By Regis Giles
South Florida-based Regis Giles is the creator and owner of the website Girls Just Wanna Have Guns, which promotes women’s self-defense, whether using a gun, Taser, knife, spear, pencil or some form of martial arts. A voice of young conservatives, Giles talked to Variety’s Carole Horst about responsible gun ownership, the media and society’s role in violent acts.
READ THE COUNTERPOINT
Do you see a connection between violence depicted in media and real-life violence?
Absolutely. Media violence is overexaggerated and very theatrical, but you see people in the news copying the violent acts in movies and videogames.
Is one form of media — say, videogames — more dangerous than others?
TV news deals with reality, and I don’t feel that it’s as dangerous as violence in other forms of entertainment. When people are watching series and movies, they are relaxing and watching in comfort. They’re observing a story. With violent videogames, they’re actually partaking in and instigating the violent acts.
We’ve become insensitive to violent images. We see the gruesome, vivid images, and for teenagers watching a movie, it’s not socially acceptable to turn your head in fear and terror. It’s socially acceptable to look straight ahead and not have a reaction, because then you’re viewed as the badass.
But don’t most people know that it’s not reality?
We are being desensitized. People obviously realize that it’s not reality, but there’s those gamers and horror-film watchers who end up taking notes. There’s something in some people’s psychosis that goes off. There are many contributing factors.

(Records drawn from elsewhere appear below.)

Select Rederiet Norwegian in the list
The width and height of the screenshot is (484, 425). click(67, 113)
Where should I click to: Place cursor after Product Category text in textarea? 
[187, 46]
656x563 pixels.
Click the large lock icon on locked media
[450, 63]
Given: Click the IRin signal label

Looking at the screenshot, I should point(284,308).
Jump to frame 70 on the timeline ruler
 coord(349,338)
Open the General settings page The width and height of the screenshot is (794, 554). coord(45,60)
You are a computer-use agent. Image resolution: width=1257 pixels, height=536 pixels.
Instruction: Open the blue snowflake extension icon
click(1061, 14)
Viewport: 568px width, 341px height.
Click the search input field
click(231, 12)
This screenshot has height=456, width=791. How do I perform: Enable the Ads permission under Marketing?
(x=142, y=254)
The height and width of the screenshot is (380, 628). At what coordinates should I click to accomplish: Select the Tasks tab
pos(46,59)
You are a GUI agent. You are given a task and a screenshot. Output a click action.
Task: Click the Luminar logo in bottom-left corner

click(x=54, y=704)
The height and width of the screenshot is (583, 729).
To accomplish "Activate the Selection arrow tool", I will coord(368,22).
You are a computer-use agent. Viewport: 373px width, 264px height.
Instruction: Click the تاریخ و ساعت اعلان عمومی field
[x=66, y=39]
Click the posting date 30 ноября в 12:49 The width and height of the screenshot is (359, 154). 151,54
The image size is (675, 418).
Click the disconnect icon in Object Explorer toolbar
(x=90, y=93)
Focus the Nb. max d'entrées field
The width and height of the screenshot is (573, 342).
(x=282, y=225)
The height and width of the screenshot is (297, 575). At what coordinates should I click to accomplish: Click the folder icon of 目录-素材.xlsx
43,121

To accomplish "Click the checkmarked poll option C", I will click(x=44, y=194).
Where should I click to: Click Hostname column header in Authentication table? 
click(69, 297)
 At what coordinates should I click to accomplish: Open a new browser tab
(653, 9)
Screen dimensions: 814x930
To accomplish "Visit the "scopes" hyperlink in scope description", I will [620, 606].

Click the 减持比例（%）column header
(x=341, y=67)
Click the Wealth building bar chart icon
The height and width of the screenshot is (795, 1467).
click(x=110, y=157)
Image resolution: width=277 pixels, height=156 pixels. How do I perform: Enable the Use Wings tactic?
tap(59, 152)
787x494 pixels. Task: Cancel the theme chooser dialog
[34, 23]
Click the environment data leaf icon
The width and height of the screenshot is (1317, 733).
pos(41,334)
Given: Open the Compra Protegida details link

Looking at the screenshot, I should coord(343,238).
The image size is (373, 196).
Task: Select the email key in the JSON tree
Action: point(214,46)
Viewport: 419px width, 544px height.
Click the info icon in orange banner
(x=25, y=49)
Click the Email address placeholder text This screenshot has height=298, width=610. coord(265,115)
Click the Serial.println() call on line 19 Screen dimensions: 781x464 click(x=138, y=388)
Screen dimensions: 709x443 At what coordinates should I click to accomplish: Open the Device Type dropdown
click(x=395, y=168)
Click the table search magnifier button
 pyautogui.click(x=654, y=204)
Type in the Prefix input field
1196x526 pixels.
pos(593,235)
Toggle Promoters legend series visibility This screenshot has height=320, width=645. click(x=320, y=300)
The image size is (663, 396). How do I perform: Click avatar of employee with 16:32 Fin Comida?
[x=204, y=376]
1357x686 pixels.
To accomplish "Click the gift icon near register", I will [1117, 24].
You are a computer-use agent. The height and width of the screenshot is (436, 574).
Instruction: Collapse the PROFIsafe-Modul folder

There’s no way that movies today or videogames can de-glamorize violence, because we are saturated with it. The one response that society needs to take as a whole — if they really want to see violent acts changing in this nation — we need as a society to reject these violent videogames and films. Plenty of studies show that violent videogames, violent cartoons and movies and TV shows that are introduced to kids increase the level of violence in those kids.